**EXTRACTED ENTRIES**.
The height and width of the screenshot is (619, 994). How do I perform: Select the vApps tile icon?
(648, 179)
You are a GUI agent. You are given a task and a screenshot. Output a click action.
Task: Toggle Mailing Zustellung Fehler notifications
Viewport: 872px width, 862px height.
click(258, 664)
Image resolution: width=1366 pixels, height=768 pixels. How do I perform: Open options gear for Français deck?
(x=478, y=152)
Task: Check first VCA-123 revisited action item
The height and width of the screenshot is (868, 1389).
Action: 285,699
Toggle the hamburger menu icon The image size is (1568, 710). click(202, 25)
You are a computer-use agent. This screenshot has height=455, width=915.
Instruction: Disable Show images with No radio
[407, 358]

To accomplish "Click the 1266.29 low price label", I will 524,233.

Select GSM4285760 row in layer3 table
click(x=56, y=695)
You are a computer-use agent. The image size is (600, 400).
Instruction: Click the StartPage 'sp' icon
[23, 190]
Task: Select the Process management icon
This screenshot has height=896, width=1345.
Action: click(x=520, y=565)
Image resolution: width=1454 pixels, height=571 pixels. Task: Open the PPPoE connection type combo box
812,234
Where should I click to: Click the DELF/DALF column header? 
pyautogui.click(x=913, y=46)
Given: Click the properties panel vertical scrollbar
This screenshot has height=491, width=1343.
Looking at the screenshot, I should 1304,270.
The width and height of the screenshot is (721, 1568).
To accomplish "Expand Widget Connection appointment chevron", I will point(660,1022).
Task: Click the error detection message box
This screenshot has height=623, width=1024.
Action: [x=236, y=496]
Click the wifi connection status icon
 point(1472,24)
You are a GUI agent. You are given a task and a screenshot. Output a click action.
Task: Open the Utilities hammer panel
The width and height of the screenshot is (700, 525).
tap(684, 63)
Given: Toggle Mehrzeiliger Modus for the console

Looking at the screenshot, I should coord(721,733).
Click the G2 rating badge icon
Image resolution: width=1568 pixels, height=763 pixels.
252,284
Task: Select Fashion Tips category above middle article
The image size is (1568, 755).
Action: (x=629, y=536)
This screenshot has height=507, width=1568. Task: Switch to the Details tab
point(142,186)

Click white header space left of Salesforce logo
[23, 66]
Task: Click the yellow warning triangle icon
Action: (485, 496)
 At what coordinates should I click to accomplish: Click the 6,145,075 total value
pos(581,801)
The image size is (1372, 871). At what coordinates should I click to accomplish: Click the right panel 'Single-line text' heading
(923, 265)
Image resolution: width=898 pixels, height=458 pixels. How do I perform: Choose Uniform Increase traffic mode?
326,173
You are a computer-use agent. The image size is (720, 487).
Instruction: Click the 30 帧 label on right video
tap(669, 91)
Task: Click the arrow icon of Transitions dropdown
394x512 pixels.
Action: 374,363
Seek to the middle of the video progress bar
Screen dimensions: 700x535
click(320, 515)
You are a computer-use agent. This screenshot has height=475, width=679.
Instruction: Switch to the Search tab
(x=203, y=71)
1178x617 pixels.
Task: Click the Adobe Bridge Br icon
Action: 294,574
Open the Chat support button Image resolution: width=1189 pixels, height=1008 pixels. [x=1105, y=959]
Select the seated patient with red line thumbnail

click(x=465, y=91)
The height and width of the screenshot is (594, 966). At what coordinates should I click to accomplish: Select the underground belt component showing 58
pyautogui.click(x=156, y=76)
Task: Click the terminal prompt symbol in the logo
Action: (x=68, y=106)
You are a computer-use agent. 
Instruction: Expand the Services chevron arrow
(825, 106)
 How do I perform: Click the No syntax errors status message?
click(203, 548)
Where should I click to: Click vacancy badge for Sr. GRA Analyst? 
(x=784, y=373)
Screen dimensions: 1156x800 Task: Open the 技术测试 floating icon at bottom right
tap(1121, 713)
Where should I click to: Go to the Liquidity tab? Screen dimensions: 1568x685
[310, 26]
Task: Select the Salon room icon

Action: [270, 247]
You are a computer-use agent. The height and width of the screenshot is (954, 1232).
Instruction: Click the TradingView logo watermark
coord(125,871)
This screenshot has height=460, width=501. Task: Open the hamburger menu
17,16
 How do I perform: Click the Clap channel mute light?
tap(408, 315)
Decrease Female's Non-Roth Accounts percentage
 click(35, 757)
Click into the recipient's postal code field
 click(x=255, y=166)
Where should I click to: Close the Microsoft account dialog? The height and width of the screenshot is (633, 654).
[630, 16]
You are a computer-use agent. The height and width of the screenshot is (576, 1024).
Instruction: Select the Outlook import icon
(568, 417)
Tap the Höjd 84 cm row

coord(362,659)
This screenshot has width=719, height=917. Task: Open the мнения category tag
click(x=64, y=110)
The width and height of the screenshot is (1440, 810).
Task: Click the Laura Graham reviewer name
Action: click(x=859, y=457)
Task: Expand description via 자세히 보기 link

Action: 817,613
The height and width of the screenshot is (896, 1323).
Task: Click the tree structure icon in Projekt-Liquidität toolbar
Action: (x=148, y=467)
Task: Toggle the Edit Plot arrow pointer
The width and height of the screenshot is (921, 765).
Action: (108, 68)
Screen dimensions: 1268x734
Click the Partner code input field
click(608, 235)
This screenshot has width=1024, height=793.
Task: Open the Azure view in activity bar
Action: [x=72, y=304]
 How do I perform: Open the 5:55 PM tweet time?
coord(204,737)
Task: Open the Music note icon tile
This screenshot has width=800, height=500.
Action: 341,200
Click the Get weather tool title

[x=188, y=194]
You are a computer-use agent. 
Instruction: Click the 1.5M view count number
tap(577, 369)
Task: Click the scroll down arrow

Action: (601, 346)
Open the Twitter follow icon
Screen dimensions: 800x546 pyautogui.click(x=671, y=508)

**ASSIGNMENT**.
Give the data again, exactly.

**EXERCISE RESPONSE**.
The height and width of the screenshot is (619, 994). How do I perform: Select the vApps tile icon?
(648, 179)
You are a GUI agent. You are given a task and a screenshot. Output a click action.
Task: Toggle Mailing Zustellung Fehler notifications
Viewport: 872px width, 862px height.
click(258, 664)
Image resolution: width=1366 pixels, height=768 pixels. How do I perform: Open options gear for Français deck?
(x=478, y=152)
Task: Check first VCA-123 revisited action item
The height and width of the screenshot is (868, 1389).
Action: 285,699
Toggle the hamburger menu icon The image size is (1568, 710). click(202, 25)
You are a computer-use agent. This screenshot has height=455, width=915.
Instruction: Disable Show images with No radio
[407, 358]

To accomplish "Click the 1266.29 low price label", I will 524,233.

Select GSM4285760 row in layer3 table
click(x=56, y=695)
You are a computer-use agent. The image size is (600, 400).
Instruction: Click the StartPage 'sp' icon
[23, 190]
Task: Select the Process management icon
This screenshot has height=896, width=1345.
Action: click(x=520, y=565)
Image resolution: width=1454 pixels, height=571 pixels. Task: Open the PPPoE connection type combo box
812,234
Where should I click to: Click the DELF/DALF column header? 
pyautogui.click(x=913, y=46)
Given: Click the properties panel vertical scrollbar
This screenshot has height=491, width=1343.
Looking at the screenshot, I should 1304,270.
The width and height of the screenshot is (721, 1568).
To accomplish "Expand Widget Connection appointment chevron", I will point(660,1022).
Task: Click the error detection message box
This screenshot has height=623, width=1024.
Action: [x=236, y=496]
Click the wifi connection status icon
 point(1472,24)
You are a GUI agent. You are given a task and a screenshot. Output a click action.
Task: Open the Utilities hammer panel
The width and height of the screenshot is (700, 525).
tap(684, 63)
Given: Toggle Mehrzeiliger Modus for the console

Looking at the screenshot, I should coord(721,733).
Click the G2 rating badge icon
Image resolution: width=1568 pixels, height=763 pixels.
252,284
Task: Select Fashion Tips category above middle article
The image size is (1568, 755).
Action: (x=629, y=536)
This screenshot has height=507, width=1568. Task: Switch to the Details tab
point(142,186)

Click white header space left of Salesforce logo
[23, 66]
Task: Click the yellow warning triangle icon
Action: (485, 496)
 At what coordinates should I click to accomplish: Click the 6,145,075 total value
pos(581,801)
The image size is (1372, 871). At what coordinates should I click to accomplish: Click the right panel 'Single-line text' heading
(923, 265)
Image resolution: width=898 pixels, height=458 pixels. How do I perform: Choose Uniform Increase traffic mode?
326,173
You are a computer-use agent. The image size is (720, 487).
Instruction: Click the 30 帧 label on right video
tap(669, 91)
Task: Click the arrow icon of Transitions dropdown
394x512 pixels.
Action: 374,363
Seek to the middle of the video progress bar
Screen dimensions: 700x535
click(320, 515)
You are a computer-use agent. This screenshot has height=475, width=679.
Instruction: Switch to the Search tab
(x=203, y=71)
1178x617 pixels.
Task: Click the Adobe Bridge Br icon
Action: 294,574
Open the Chat support button Image resolution: width=1189 pixels, height=1008 pixels. [x=1105, y=959]
Select the seated patient with red line thumbnail

click(x=465, y=91)
The height and width of the screenshot is (594, 966). At what coordinates should I click to accomplish: Select the underground belt component showing 58
pyautogui.click(x=156, y=76)
Task: Click the terminal prompt symbol in the logo
Action: (x=68, y=106)
You are a computer-use agent. 
Instruction: Expand the Services chevron arrow
(825, 106)
 How do I perform: Click the No syntax errors status message?
click(203, 548)
Where should I click to: Click vacancy badge for Sr. GRA Analyst? 
(x=784, y=373)
Screen dimensions: 1156x800 Task: Open the 技术测试 floating icon at bottom right
tap(1121, 713)
Where should I click to: Go to the Liquidity tab? Screen dimensions: 1568x685
[310, 26]
Task: Select the Salon room icon

Action: [270, 247]
You are a computer-use agent. The height and width of the screenshot is (954, 1232).
Instruction: Click the TradingView logo watermark
coord(125,871)
This screenshot has height=460, width=501. Task: Open the hamburger menu
17,16
 How do I perform: Click the Clap channel mute light?
tap(408, 315)
Decrease Female's Non-Roth Accounts percentage
 click(35, 757)
Click into the recipient's postal code field
 click(x=255, y=166)
Where should I click to: Close the Microsoft account dialog? The height and width of the screenshot is (633, 654).
[630, 16]
You are a computer-use agent. The height and width of the screenshot is (576, 1024).
Instruction: Select the Outlook import icon
(568, 417)
Tap the Höjd 84 cm row

coord(362,659)
This screenshot has width=719, height=917. Task: Open the мнения category tag
click(x=64, y=110)
The width and height of the screenshot is (1440, 810).
Task: Click the Laura Graham reviewer name
Action: click(x=859, y=457)
Task: Expand description via 자세히 보기 link

Action: 817,613
The height and width of the screenshot is (896, 1323).
Task: Click the tree structure icon in Projekt-Liquidität toolbar
Action: (x=148, y=467)
Task: Toggle the Edit Plot arrow pointer
The width and height of the screenshot is (921, 765).
Action: (108, 68)
Screen dimensions: 1268x734
Click the Partner code input field
click(608, 235)
This screenshot has width=1024, height=793.
Task: Open the Azure view in activity bar
Action: [x=72, y=304]
 How do I perform: Open the 5:55 PM tweet time?
coord(204,737)
Task: Open the Music note icon tile
This screenshot has width=800, height=500.
Action: 341,200
Click the Get weather tool title

[x=188, y=194]
You are a computer-use agent. 
Instruction: Click the 1.5M view count number
tap(577, 369)
Task: Click the scroll down arrow

Action: (601, 346)
Open the Twitter follow icon
Screen dimensions: 800x546 pyautogui.click(x=671, y=508)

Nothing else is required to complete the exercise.